MCPSERV.CLUB
razvanmacovei

Multi Cluster Kubernetes MCP Server

MCP Server

Unified API for managing multiple Kubernetes clusters

Stale(60)
11stars
2views
Updated Sep 16, 2025

About

A Model Context Protocol server that provides a standardized interface to interact with several Kubernetes clusters simultaneously using multiple kubeconfig files, enabling cross‑cluster operations and centralized management.

Capabilities

Resources
Access data sources
Tools
Execute functions
Prompts
Pre-built templates
Sampling
AI model interactions

Kubernetes Multi‑Cluster MCP Dashboard

Overview

The Multi‑Cluster Kubernetes MCP Server gives AI assistants a unified, programmatic interface to manage and interrogate several Kubernetes clusters from a single point. By ingesting all kubeconfig files in a specified directory, the server exposes cluster‑level APIs that let Claude (or any MCP client) list contexts, query resources, fetch logs, and perform rollouts without having to invoke or manually switch contexts. This solves the common pain of juggling multiple cluster credentials and complex command‑line workflows, especially in environments where dev, staging, and production clusters are scattered across clouds or on-premises.

For developers building AI‑driven DevOps tools, the server’s value lies in its abstraction of Kubernetes operations into simple JSON‑based requests. It eliminates boilerplate authentication logic, reduces the risk of context mix‑ups, and provides consistent error handling. The ability to reference a cluster by name or context token makes it trivial for an assistant to generate scripts, troubleshoot deployments, or orchestrate multi‑cluster rollouts on the fly. The server also normalizes resource descriptions to a format that is easy for language models to parse and summarize, enabling richer natural‑language interactions.

Key capabilities include:

  • Cluster Discovery – list all available contexts and their namespaces, nodes, and API endpoints.
  • Resource Inspection – retrieve detailed information for pods, deployments, services, CRDs, and more; fetch logs and events in a single call.
  • Metrics Exposure – report CPU, memory usage per node or pod, aiding in performance troubleshooting.
  • Rollout Control – query rollout status, view history, pause/resume deployments, and perform rollbacks or autoscaling actions.
  • Cross‑Cluster Comparison – compare resource states, configurations, and metrics across clusters to detect drift or anomalies.

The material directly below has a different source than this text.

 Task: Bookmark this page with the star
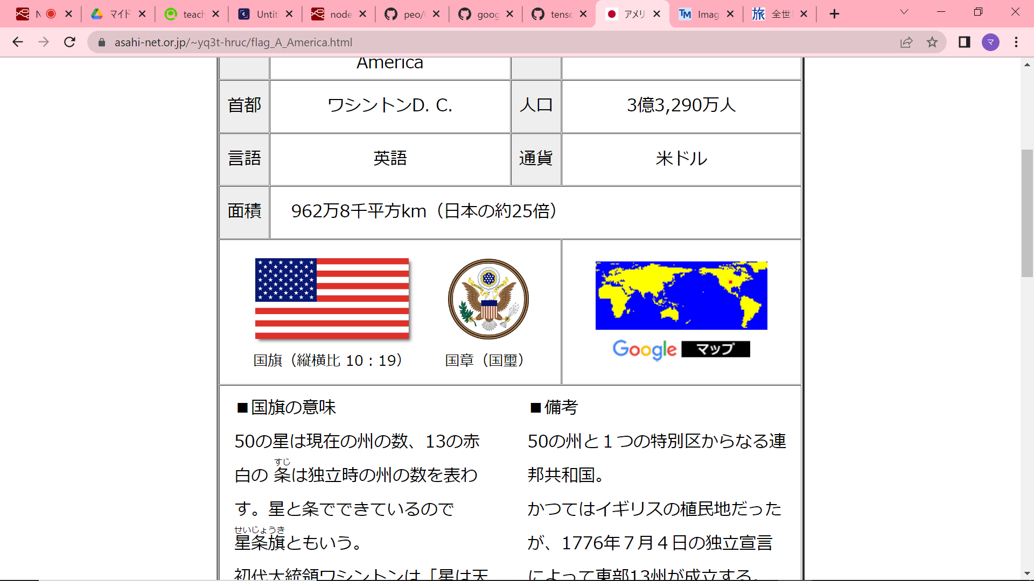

Typical use cases involve:

  • AI‑powered DevOps assistants that can answer “What is the status of the deployment in staging?” or “Show me pods using more than 80 % CPU across all clusters.”
  • Automated compliance checks that scan all environments for forbidden resource limits or misconfigured RBAC.
  • Multi‑cluster disaster recovery drills where an assistant can orchestrate a staged rollback or redeploy across clusters in response to detected issues.
  • Rapid onboarding of new developers who need a single command to list all clusters and resources without memorizing context syntax.

Integration is straightforward: the MCP client sends a JSON request specifying the target cluster and operation, and the server responds with structured data that can be rendered or further processed by the assistant. Because the server hides the intricacies of kubeconfig parsing and API version differences, developers can focus on building higher‑level workflows that leverage Kubernetes data without dealing with low‑level details. The result is a more reliable, scalable, and AI‑friendly Kubernetes management experience.